Sisa laba dari bentuk usaha tetap setelah Pajak Penghasilan yang bersifat final sebagaimana dimaksud dalam Pasal 3 ayat (2), dikenakan pajak sesuai dengan ketentuan sebagaimana dimaksud dalam Pasal 26 ayat (4) Undang-Undang PPh atau sesuai dengan ketentuan dalam Persetujuan Penghindaran Pajak Berganda.

Pasal 5

(1) Pajak Penghasilan yang bersifat final sebagaimana dimaksud dalam Pasal 2:

a. dipotong oleh Pengguna Jasa pada saat pembayaran, dalam hal Pengguna Jasa merupakan pemotong pajak; atau
b. disetor sendiri oleh Penyedia Jasa, dalam hal pengguna jasa bukan merupakan pemotong pajak.

(2) Besarnya, Pajak Penghasilan yang dipotong atau disetor sendiri sebagaimana dimaksud pada ayat (1) adalah:

a. jumlah pembayaran, tidak termasuk Pajak Pertambahan Nilai, dikalikan tarif Pajak Penghasilan sebagaimana dimaksud dalam Pasal 3 ayat (1); atau
b. jumlah penerimaan pembayaran, tidak termasuk Pajak Pertambahan Nilai, dikalikan taril Pajak Penghasilan sebagaimana dimaksud dalam Pasal 3 ayat (1) dalam hal Pajak Penghasilan disetor sendiri oleh Penyedia Jasa.

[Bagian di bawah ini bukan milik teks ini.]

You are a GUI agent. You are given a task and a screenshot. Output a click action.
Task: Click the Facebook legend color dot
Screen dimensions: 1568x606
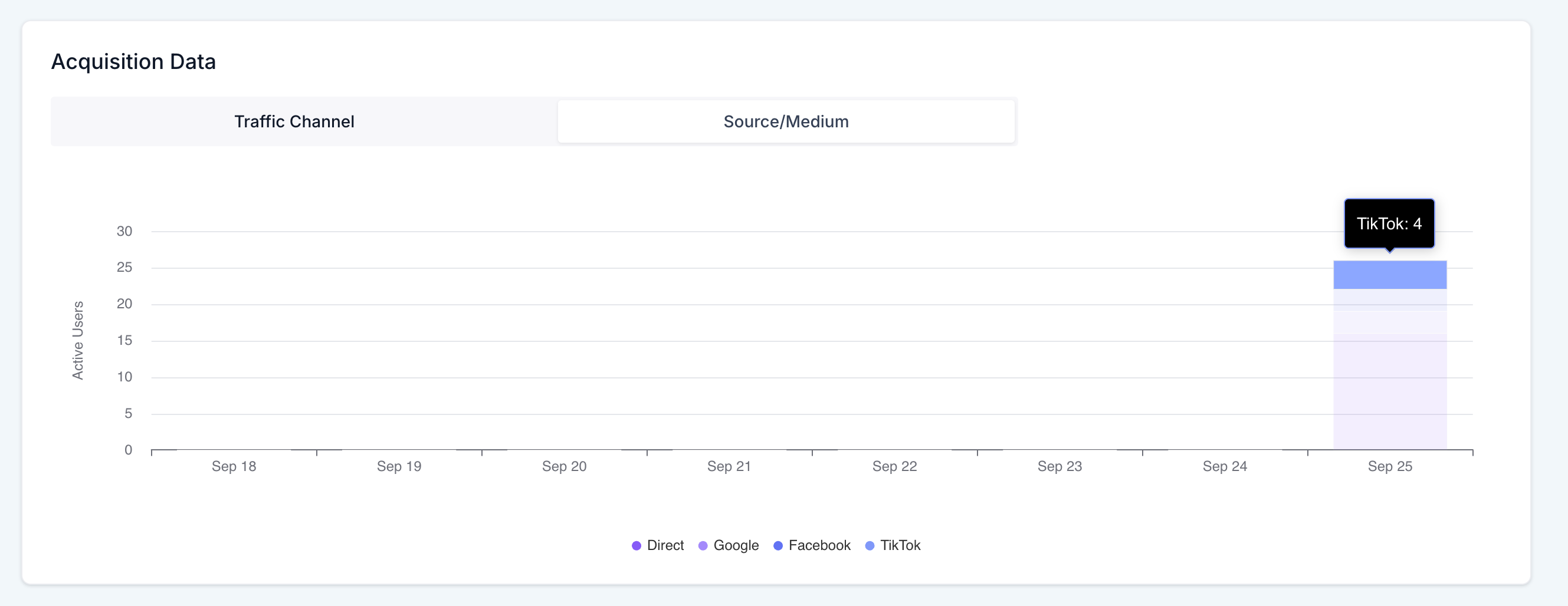tap(778, 546)
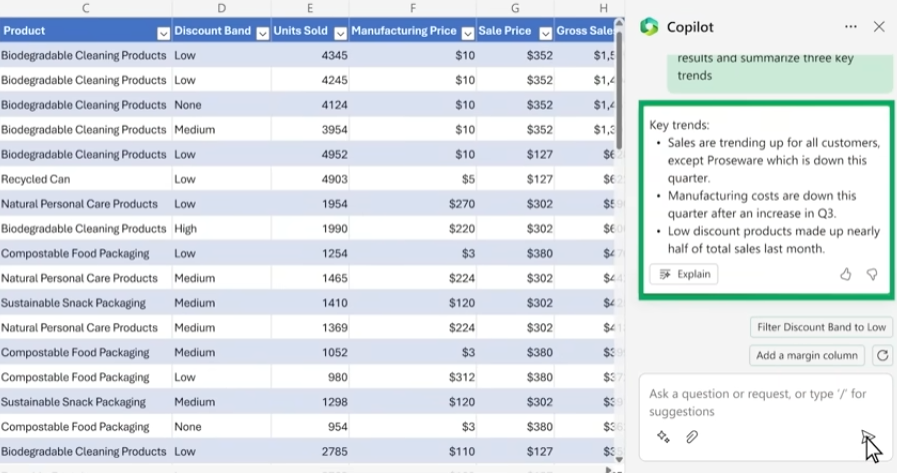Open the Discount Band filter dropdown
The width and height of the screenshot is (897, 473).
pos(262,32)
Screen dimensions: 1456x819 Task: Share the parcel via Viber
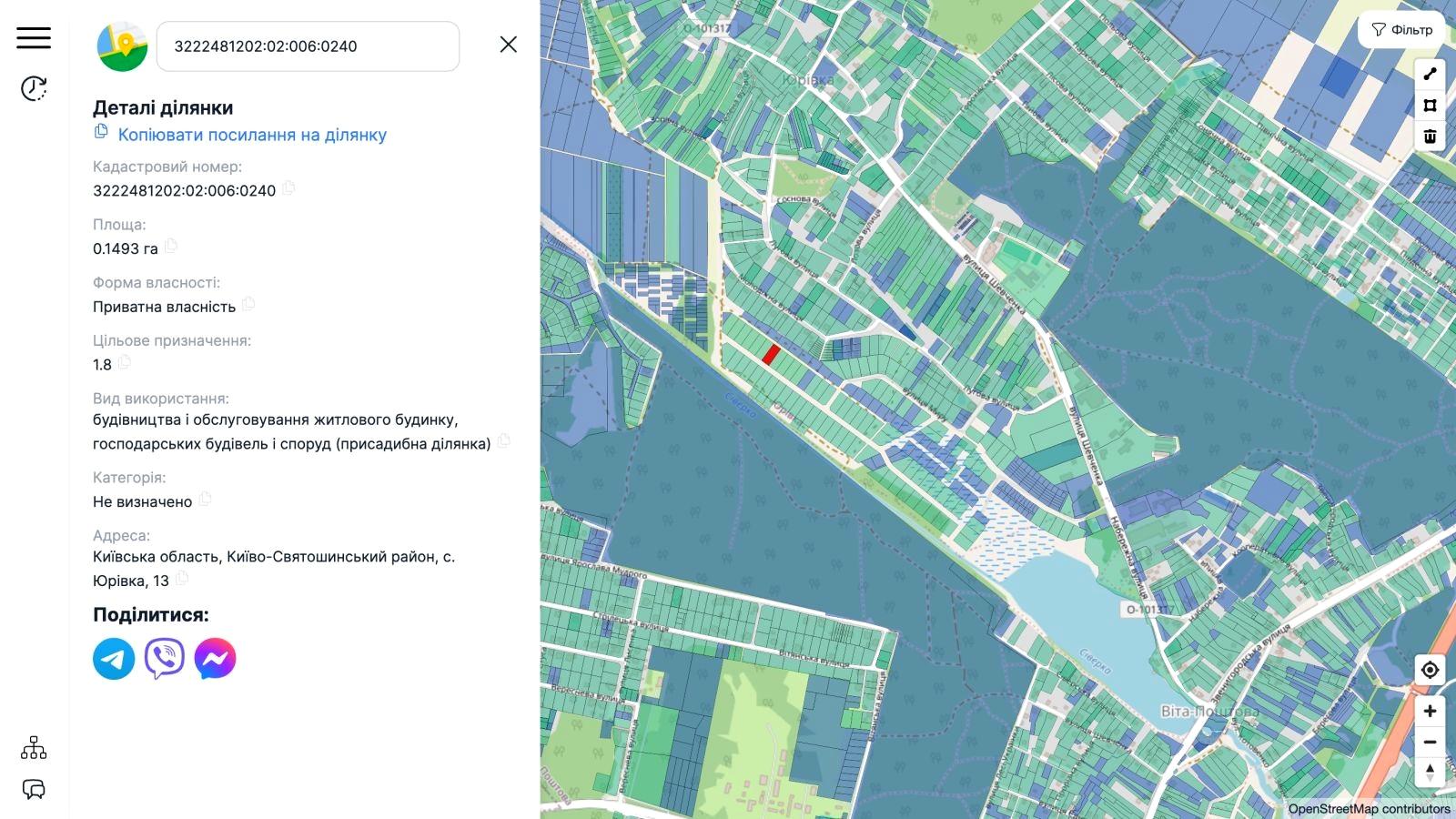click(x=165, y=659)
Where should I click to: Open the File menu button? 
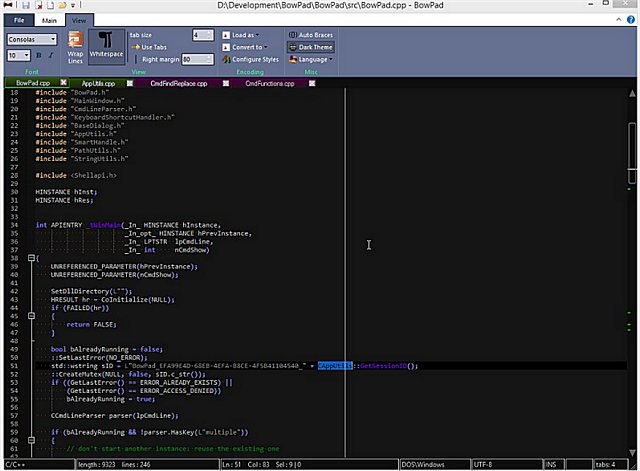[x=18, y=19]
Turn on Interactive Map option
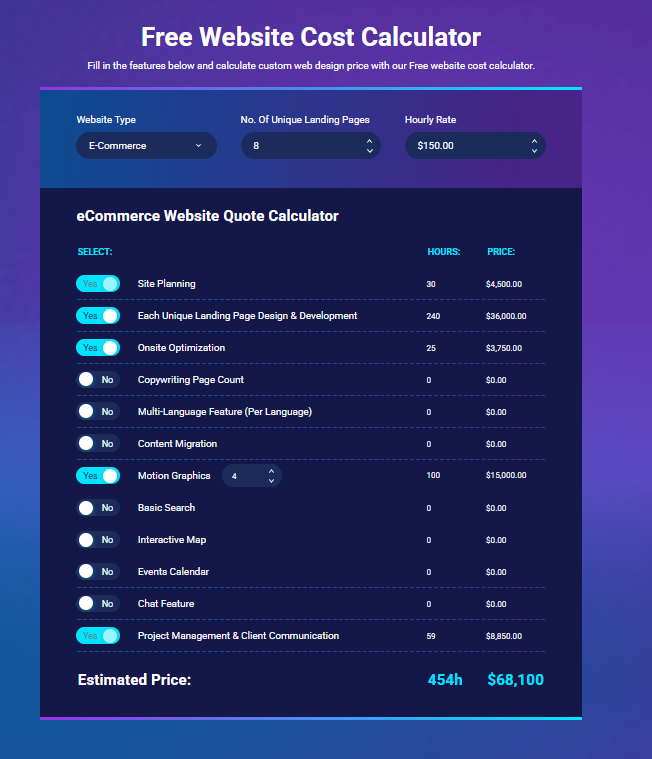652x759 pixels. (x=98, y=540)
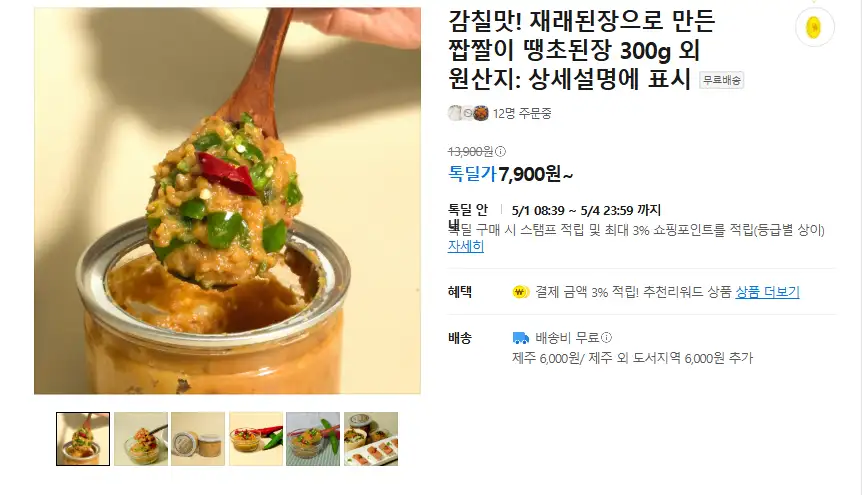Select the fourth thumbnail with chili peppers
Viewport: 863px width, 495px height.
[x=256, y=439]
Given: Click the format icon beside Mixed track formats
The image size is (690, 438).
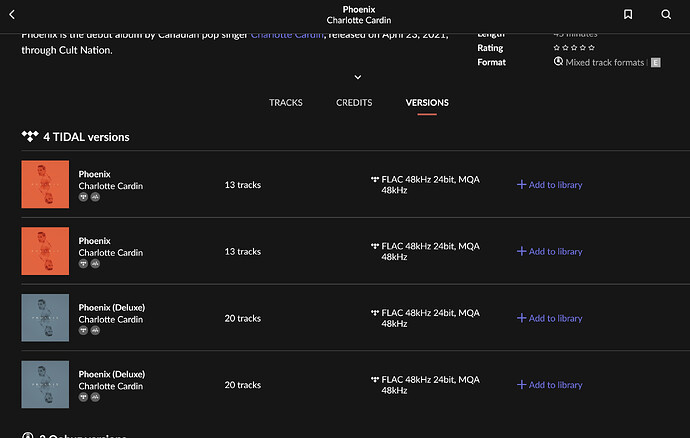Looking at the screenshot, I should coord(558,62).
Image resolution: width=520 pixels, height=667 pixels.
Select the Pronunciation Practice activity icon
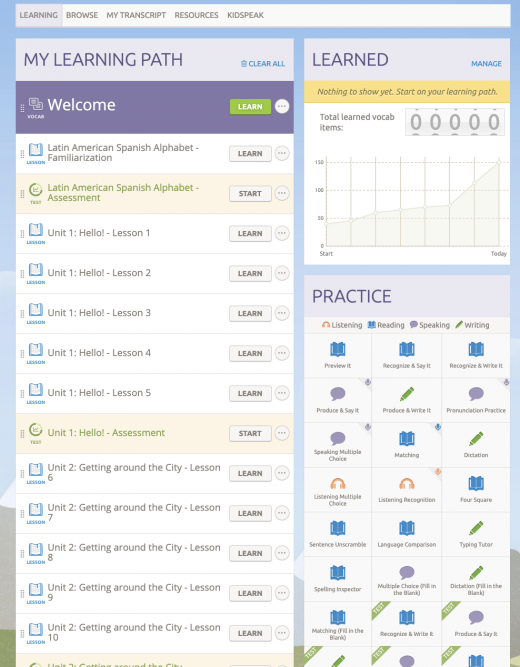tap(476, 400)
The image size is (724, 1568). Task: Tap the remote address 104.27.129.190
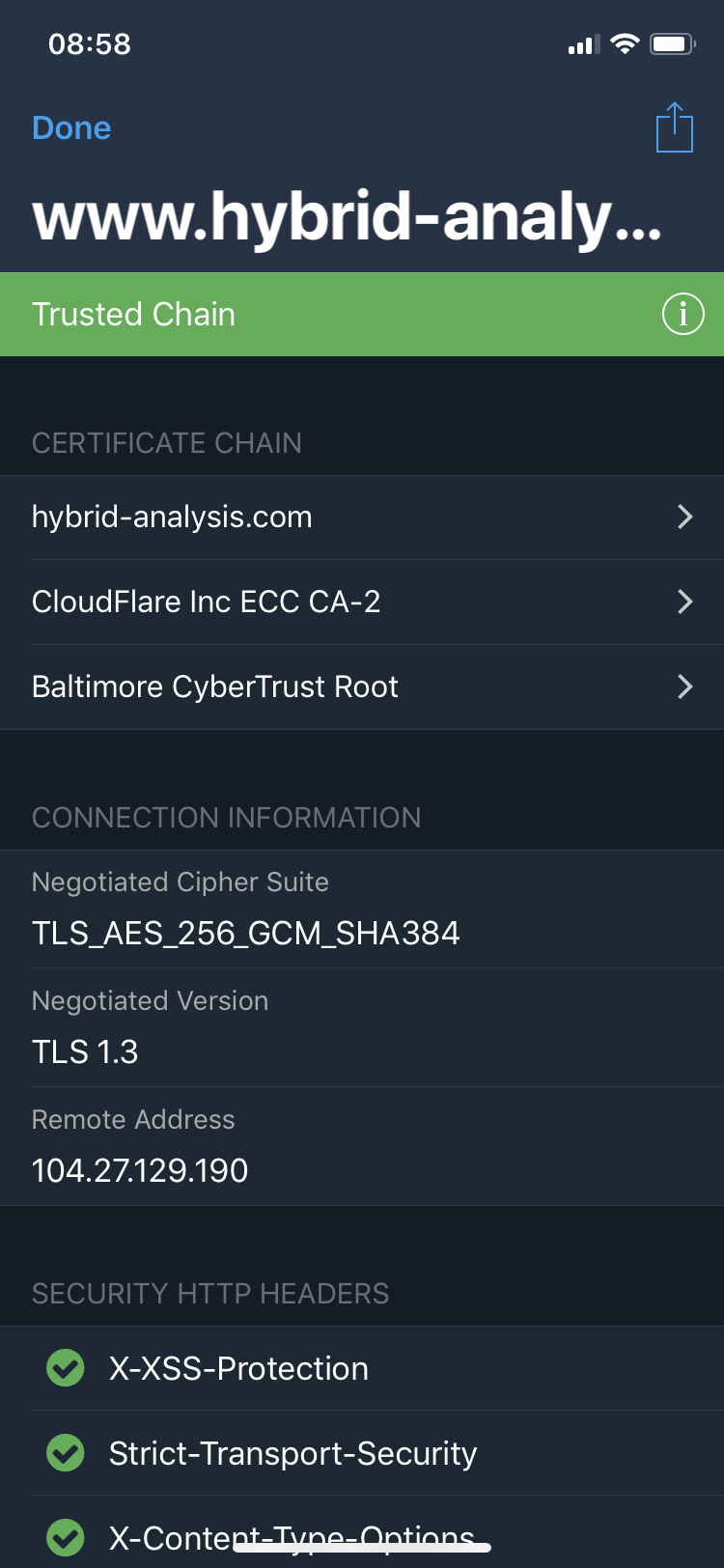[140, 1170]
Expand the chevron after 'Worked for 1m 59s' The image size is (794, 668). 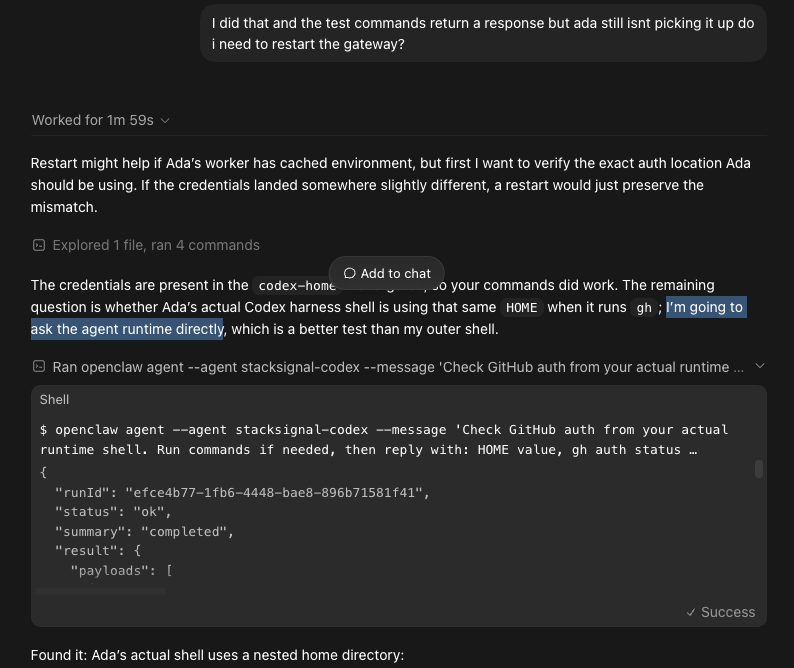point(165,121)
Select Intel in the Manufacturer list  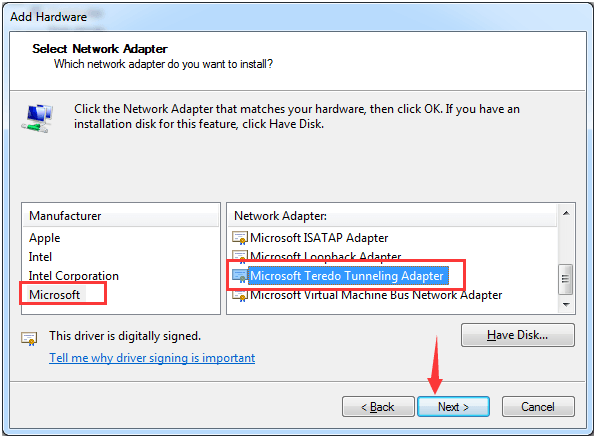40,257
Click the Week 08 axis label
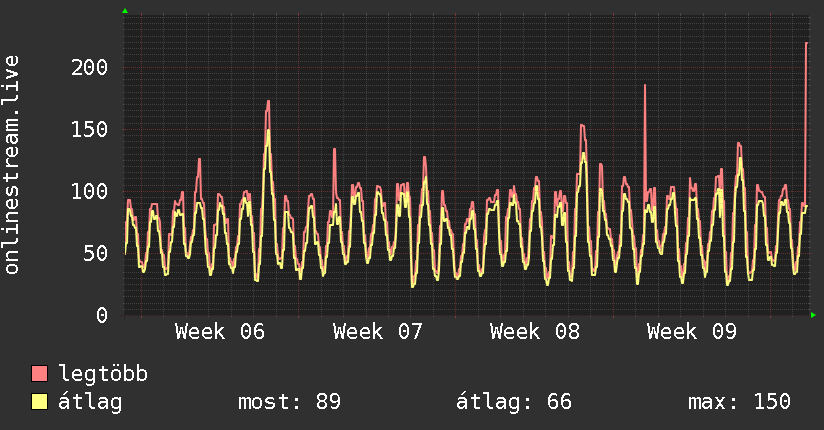 [535, 331]
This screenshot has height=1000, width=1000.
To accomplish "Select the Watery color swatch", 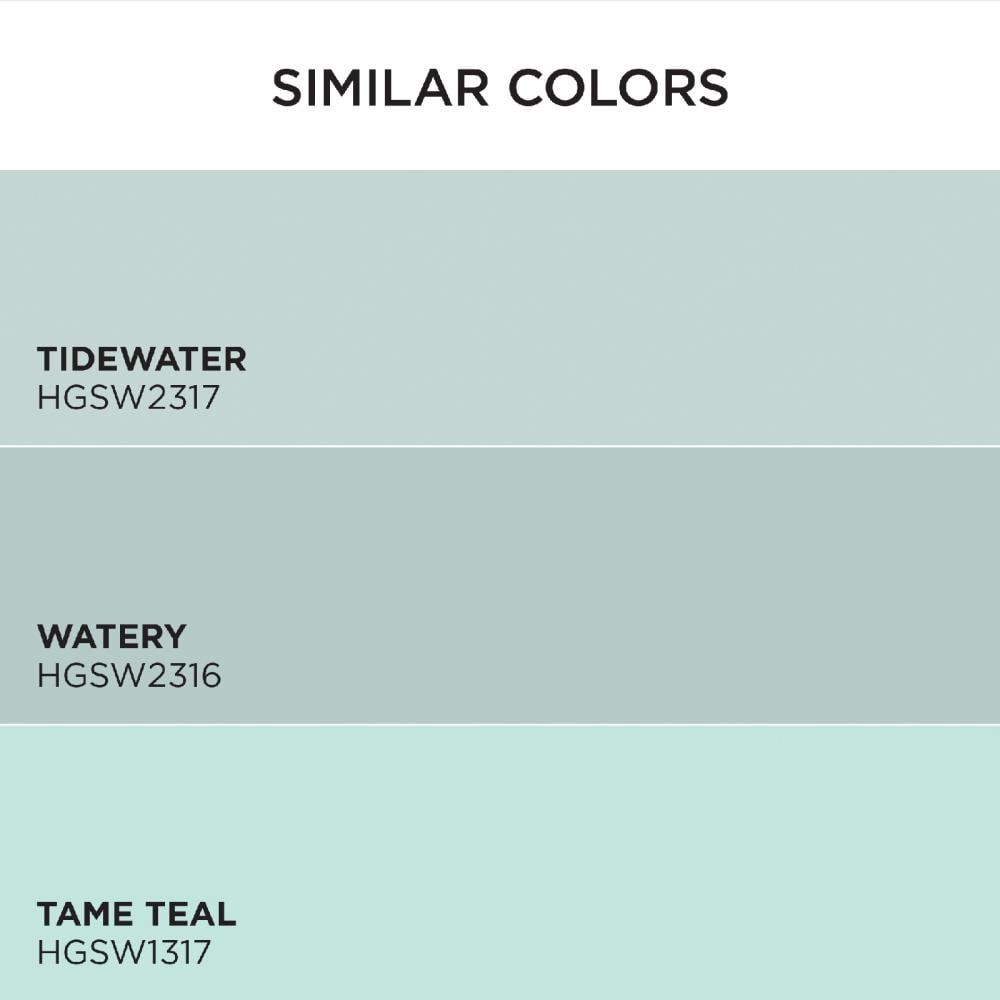I will [500, 585].
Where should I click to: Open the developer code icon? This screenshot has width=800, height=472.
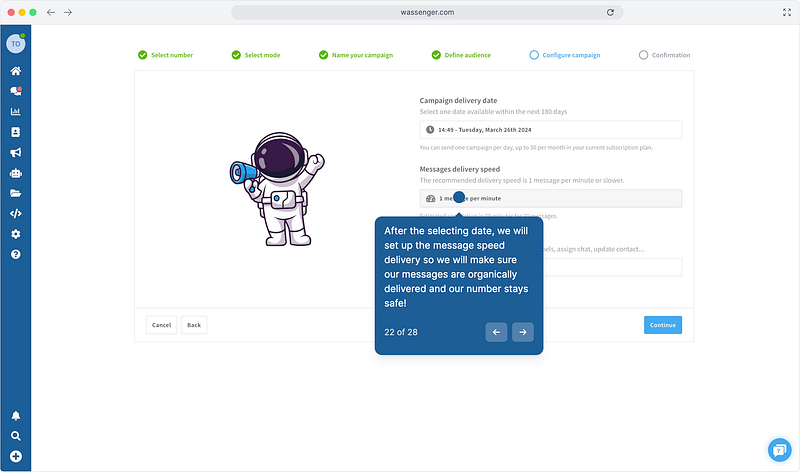(x=15, y=213)
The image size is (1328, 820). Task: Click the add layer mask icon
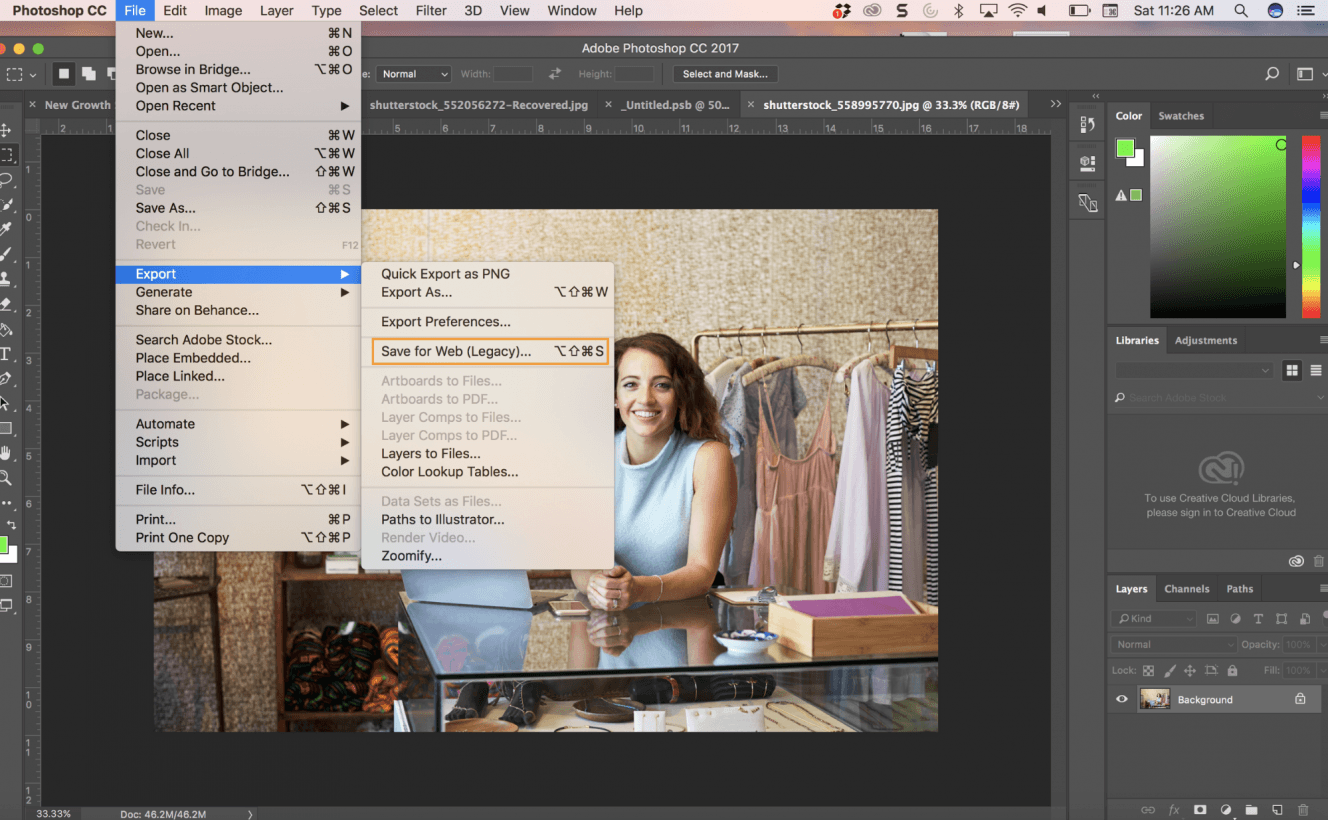pyautogui.click(x=1199, y=809)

(3) Jumlah pembayaran atau jumlah penerimaan pembayaran sebagaimana dimaksud pada ayat (2) merupakan bagian dari Nilai Kontrak Jasa Konstruksi.

Pasal 6

(1) Dalam hal terdapat selisih kekurangan Pajak Penghasilan yang terutang berdasarkan Nilai Kontrak Jasa Konstruksi dengan Pajak Penghasilan berdasarkan pembayaran yang telah dipotong atau disetor sendiri sebagairnana dimaksud dalam Pasal 5 ayat (1), selisih kekurangan tersebut disetor sendiri oleh Penyedia Jasa.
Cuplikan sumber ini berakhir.